**PROBLEM DESCRIPTION:**
Copy out nothing but the lines from the one holding "At what coordinates should I click to accomplish: Tap" through the end of the entries below, exactly as written and without the pictures.

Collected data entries
┄┄┄┄┄┄┄┄┄┄┄┄┄┄┄┄┄┄┄┄
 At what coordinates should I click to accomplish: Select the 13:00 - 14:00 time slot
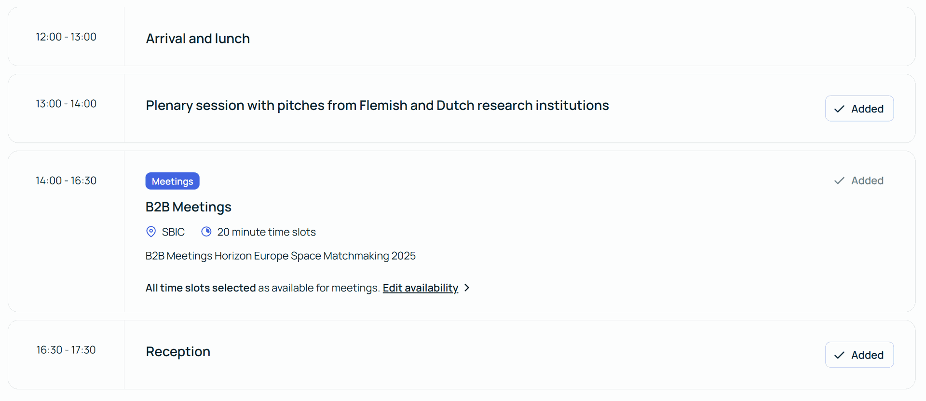[x=66, y=104]
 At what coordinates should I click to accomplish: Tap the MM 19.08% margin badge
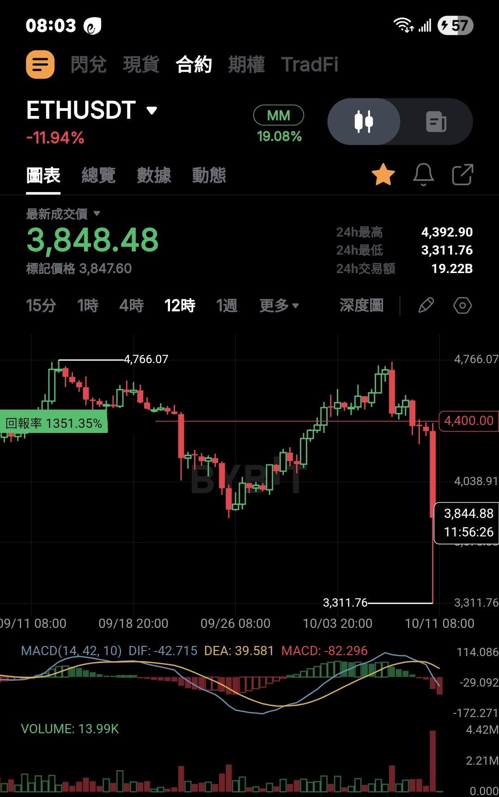point(279,124)
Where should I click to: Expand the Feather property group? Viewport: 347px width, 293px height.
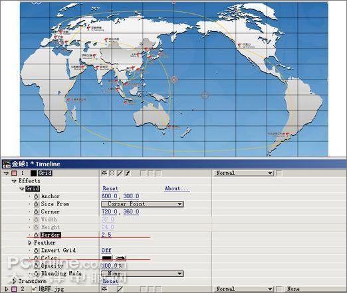30,243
┄┄┄┄┄┄┄┄┄┄┄┄┄┄┄┄┄┄┄┄
**EXPECTED ANSWER:**
 At what coordinates should I click to accomplish: Tap the MM 19.08% margin badge
point(279,124)
Where should I click to: Expand the Feather property group? Viewport: 347px width, 293px height.
30,243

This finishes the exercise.